In May 2022, Rupert was invited to return for another online conversation.

He begins with a thirty-minute guided meditation, inviting people to ask themselves: ‘What is aware of my experience?’, and ‘What, or who, am I essentially?’. Rather than providing answers, the exploration is an opportunity for an experiential understanding to arise, with Rupert’s words pointing out the direction of travel.

The first step, he says, is to pull back from the content of experience, and to notice that thoughts, perceptions and feelings are continually arising, changing and vanishing. That all experience is impermanent, yet that which is aware of all experience is ever-present, undisturbed and unchanging. This awareness, like the sky behind the clouds, or the space of a room in which objects are placed, is completely unaffected by anything appearing in it. Its nature therefore is peace.

We may not feel we are in contact with this awareness, absorbed as we usually are in the drama of our experience, but there are always gaps no matter how intense the drama might be. Once we recognise the truth of that, we can pause, consciously, and rest there. He says these brief visits are like little homeopathic doses; they can have a tremendous effect not only on our state of mind, but also on our actions and relationships.

Because this peaceful background to experience is our essential being, he says, it is always accessible to all of us, even police officers, whose daily work may take them into contact with highly charged, stressful, and demanding situations.

In response to questions from officers about how to deal with their own emotions and reactions to these situations, Rupert says that if we can pause and rest at times when we’re not under any stress, at the end of the day for instance, then that eventually will diminish the stress and destabilisation that seems to be caused by our objective circumstances.

It is not possible for any of us to ‘make ourselves peaceful’ at any point, let alone amidst the difficulty officers regularly encounter. We can’t become peaceful, because the peace we’re talking about here is not of the mind – it’s about recognising the peaceful presence behind everything arising in the mind, in other words, behind all experience.
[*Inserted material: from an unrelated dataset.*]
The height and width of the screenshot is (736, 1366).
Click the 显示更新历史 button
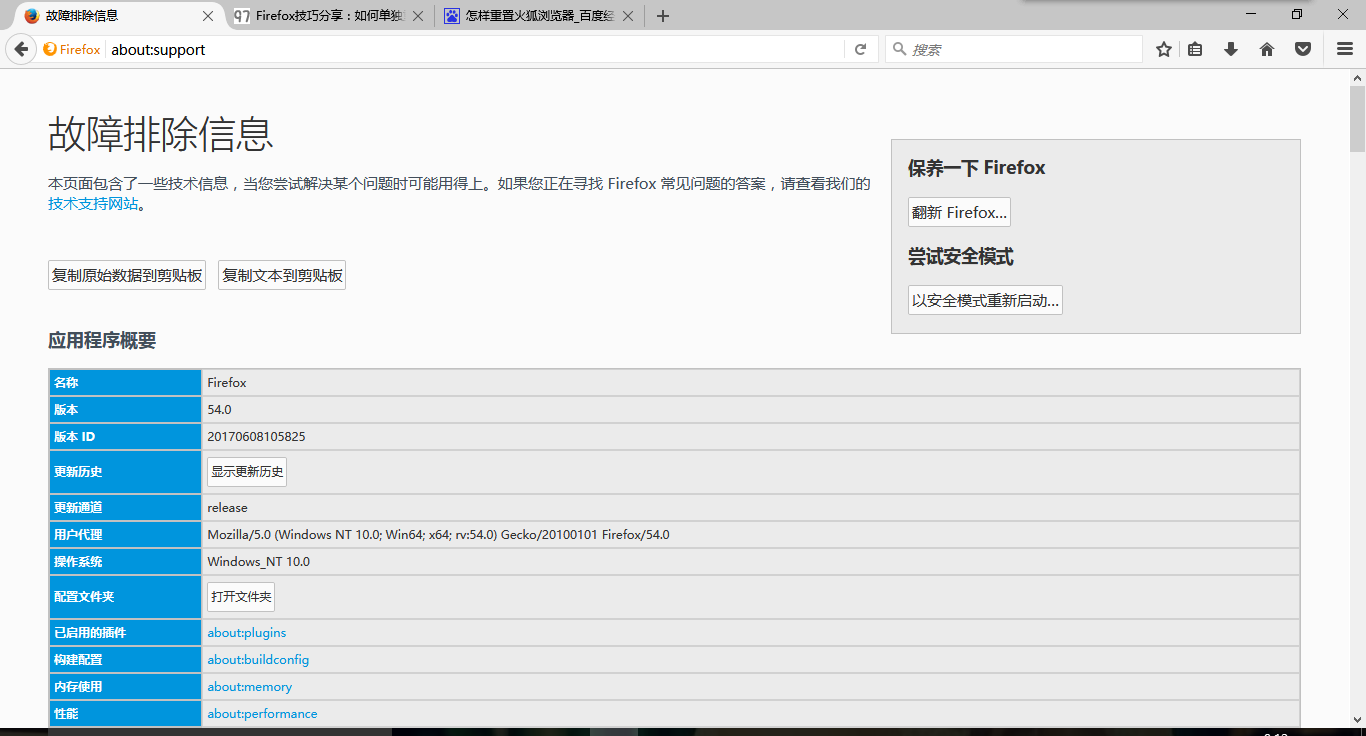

Having clarified the first part of the essential non-dual understanding – that our essential being is already and always the happiness and peace that everyone longs for – Rupert concludes by addressing the second part: that we share our being with everyone and everything, and this what is meant by love. So, he says, it’s important to remember that behind the behaviour of many of the people police officers deal with, behaviour that is a product of their conditioning, they are the same being as all of us.

This understanding should inform how we deal with everyone. It doesn’t mean we have to smile sweetly at someone who has committed a crime; we should respond appropriately and firmly, but from a deeper place than our own personal feelings.

He finishes with a wonderful story to illustrate this, told by the Dalai Lama, who asked a friend who’d spent twenty years in a Chinese labour camp what it was like? The friend replied, ‘It was very dangerous. On a number of occasions, I almost lost my compassion for the guards!’